Restate, word for word, the run of lines that starts at the line containing "The height and" and ends with the final line of the listing. Leave pictures out.

════════════════════

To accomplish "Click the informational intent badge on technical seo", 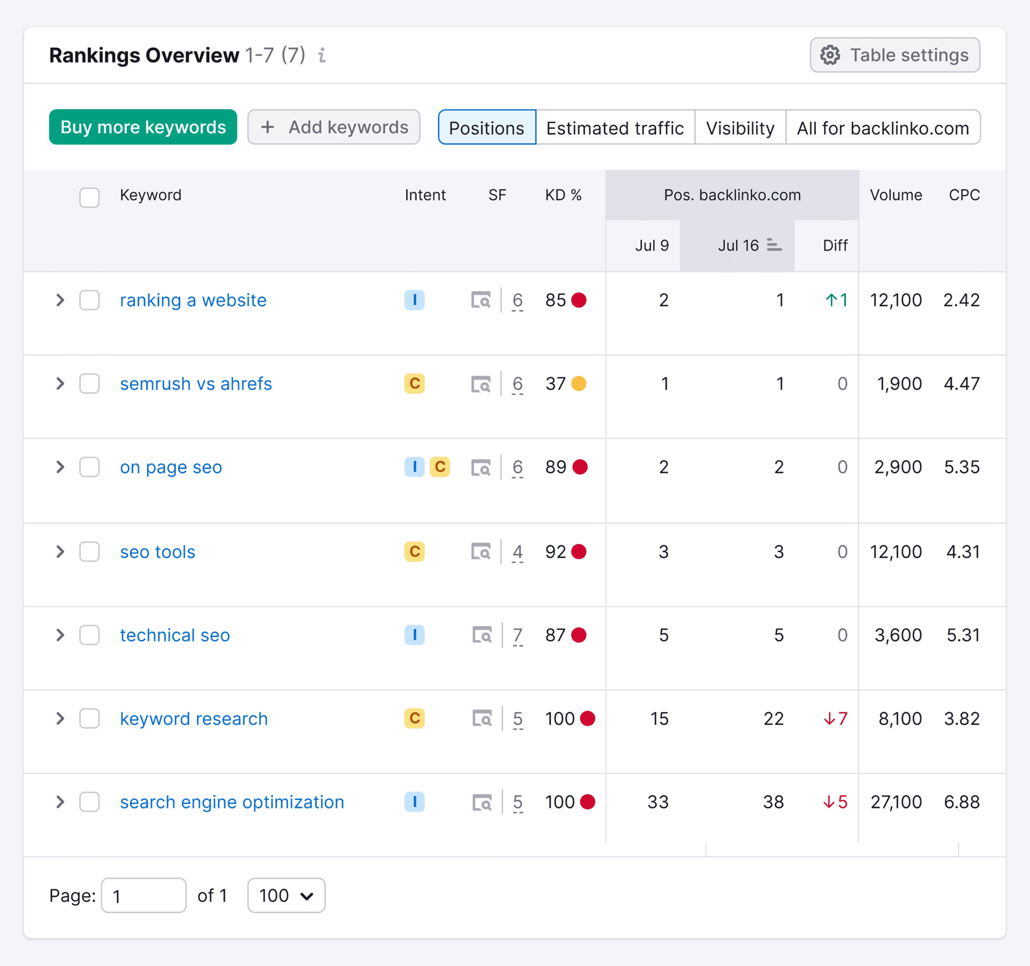I will coord(414,635).
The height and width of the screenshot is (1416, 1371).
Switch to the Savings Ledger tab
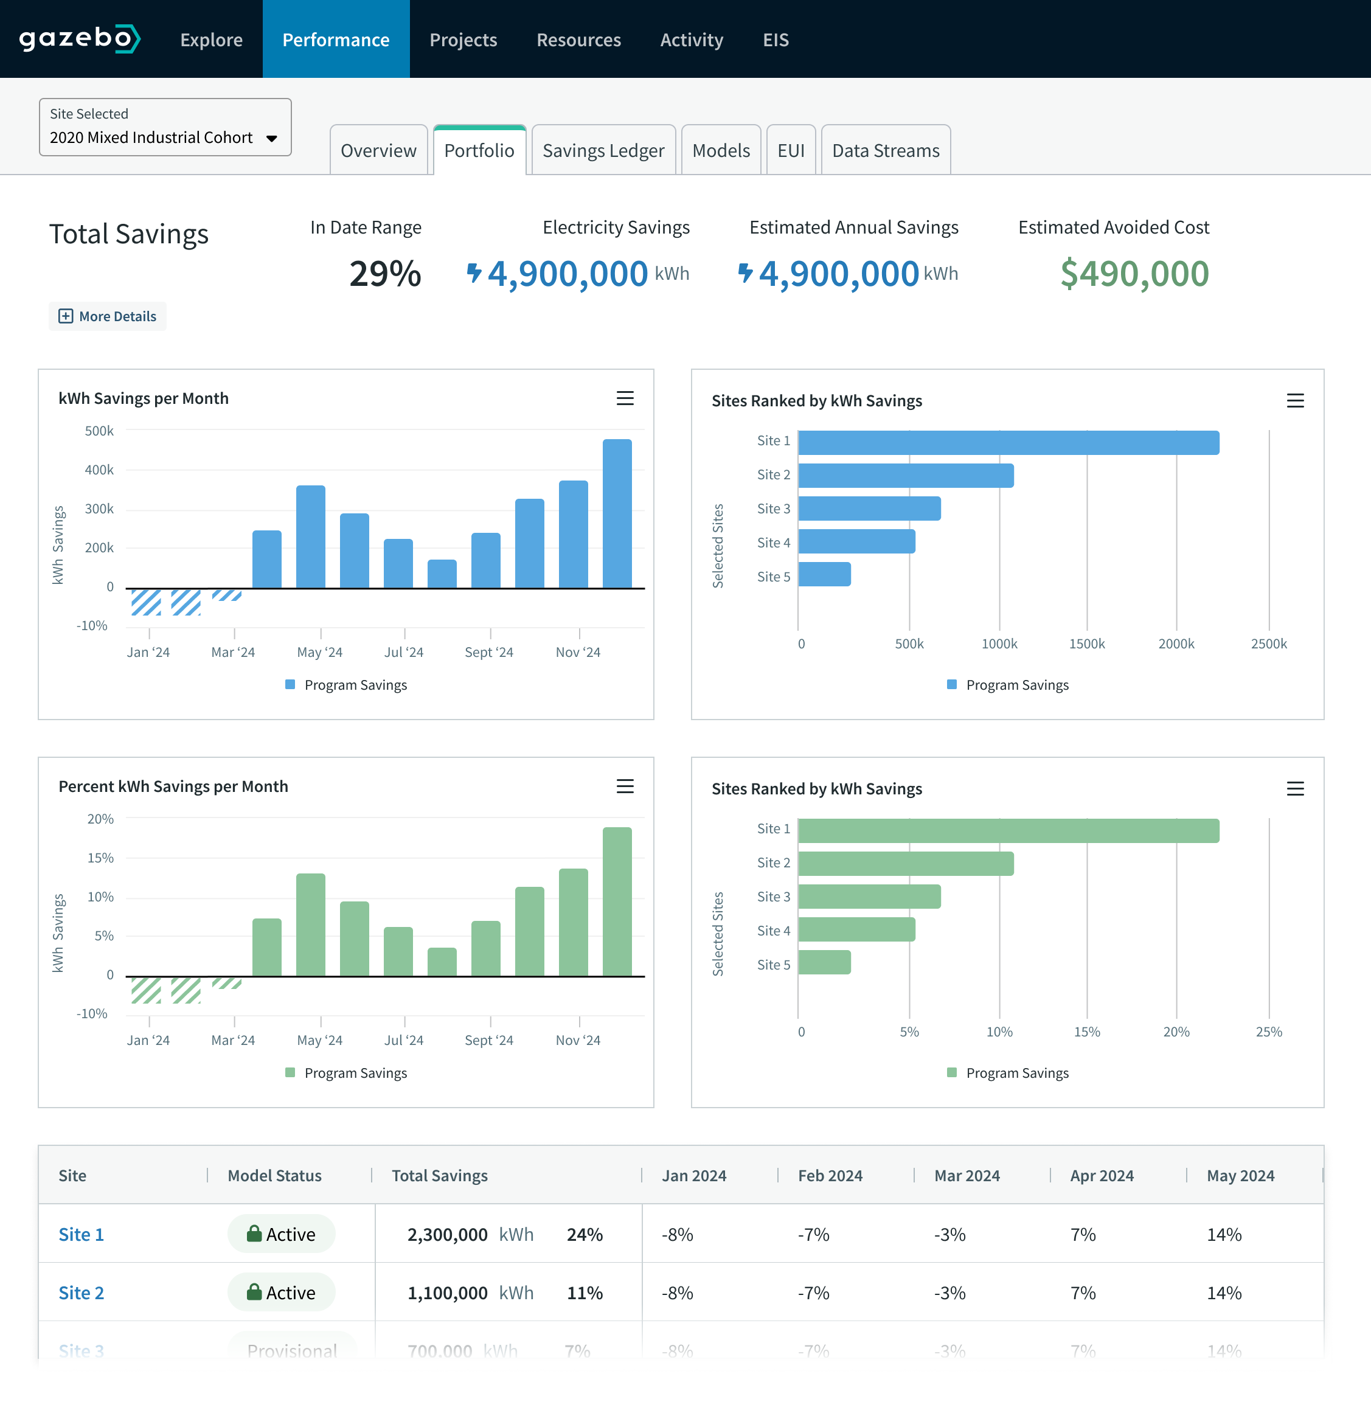pyautogui.click(x=603, y=150)
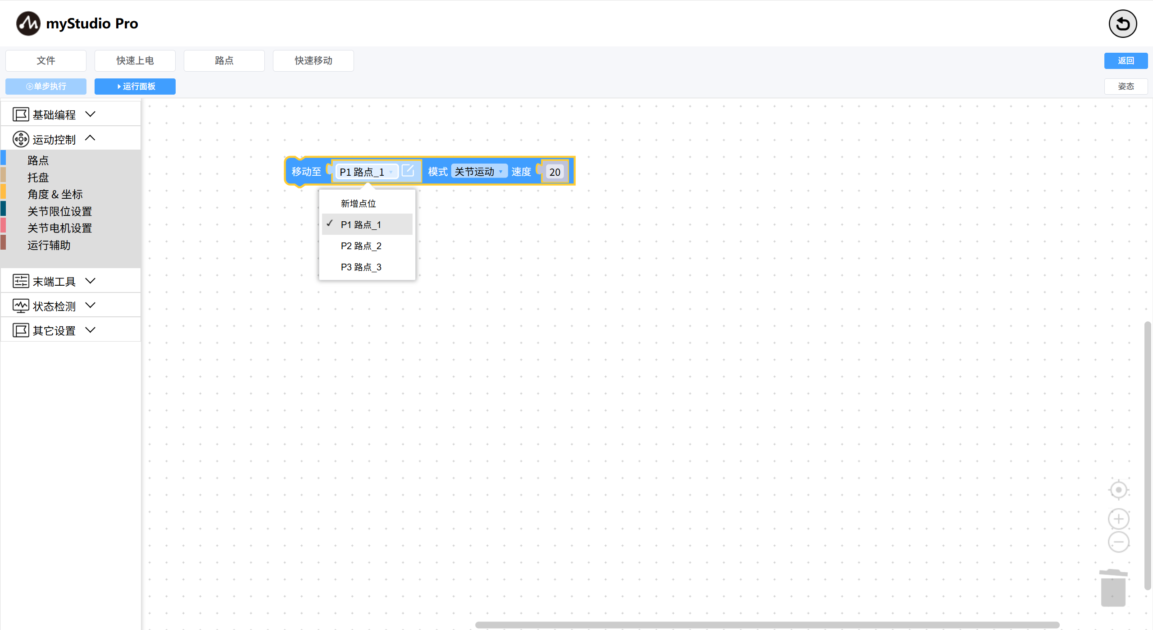Choose P3 路点_3 from dropdown list
Image resolution: width=1153 pixels, height=630 pixels.
(x=361, y=267)
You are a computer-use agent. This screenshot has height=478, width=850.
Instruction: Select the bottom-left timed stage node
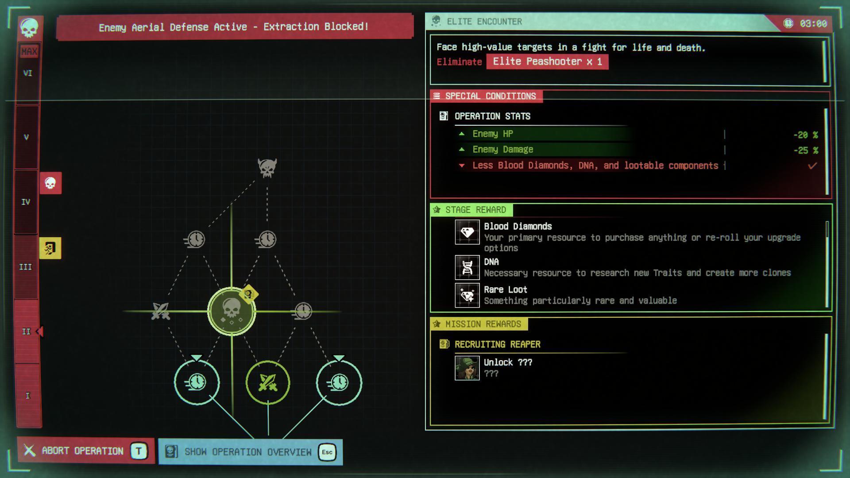click(197, 382)
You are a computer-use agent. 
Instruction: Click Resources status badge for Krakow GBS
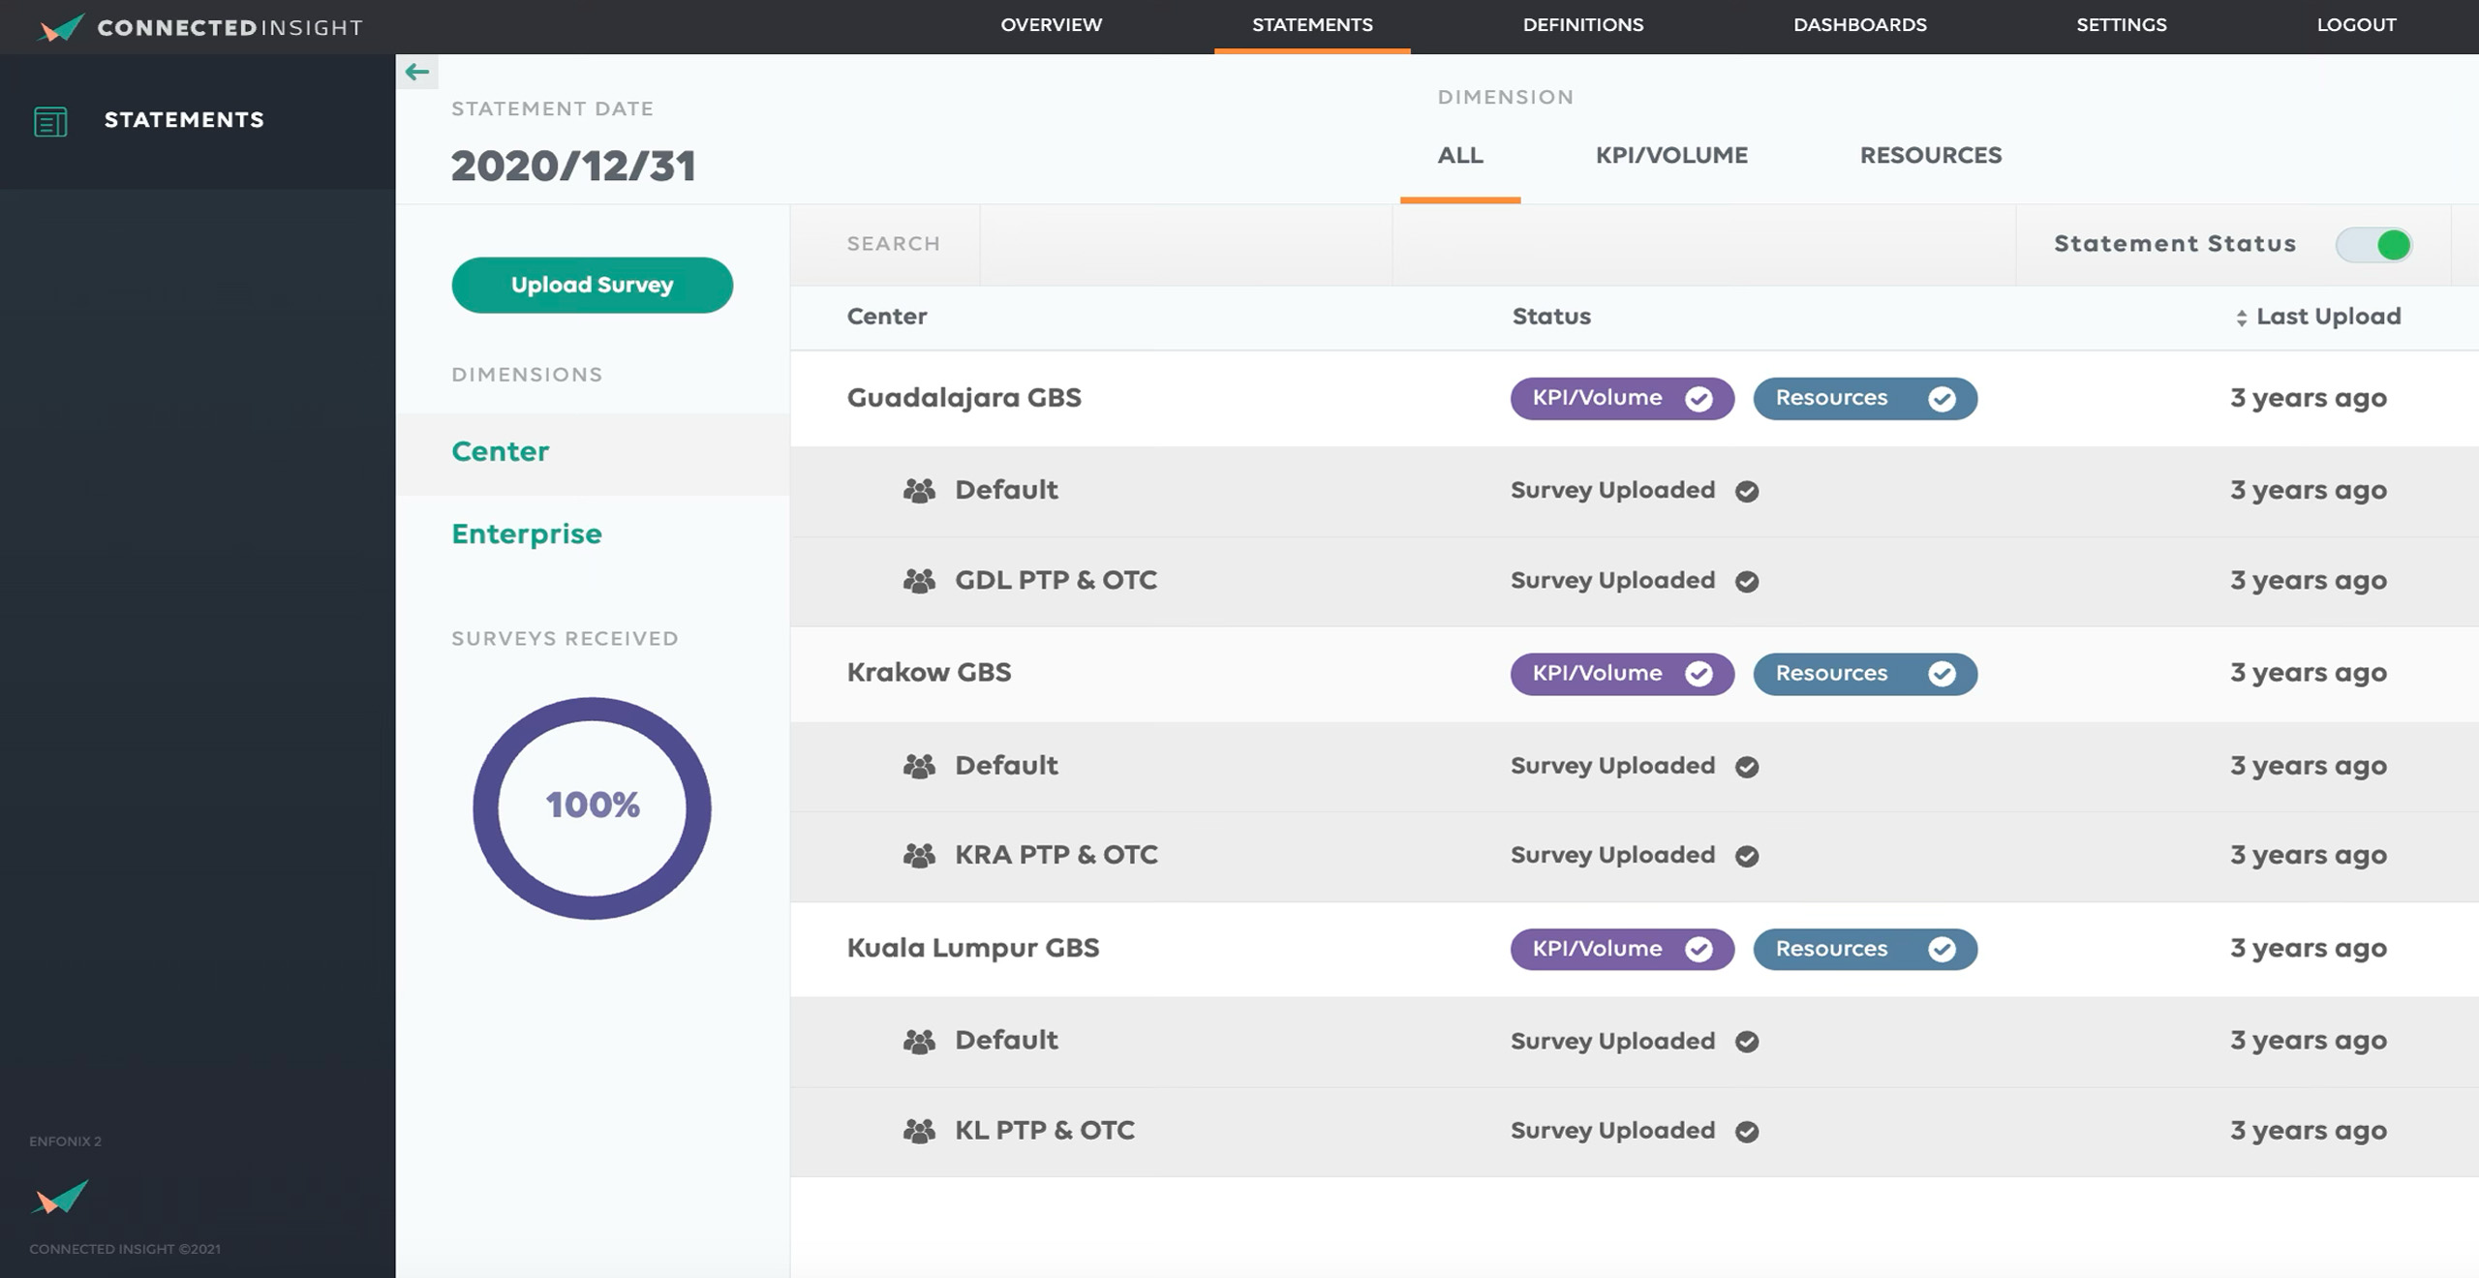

════════════════════

__THE ANSWER__.
The height and width of the screenshot is (1416, 1371).
Switch to the Savings Ledger tab
pyautogui.click(x=603, y=150)
Choose P3 路点_3 from dropdown list
Image resolution: width=1153 pixels, height=630 pixels.
(x=361, y=267)
You are a computer-use agent. This screenshot has height=478, width=850.
Instruction: Select the bottom-left timed stage node
click(197, 382)
You are a computer-use agent. 
Instruction: Click Resources status badge for Krakow GBS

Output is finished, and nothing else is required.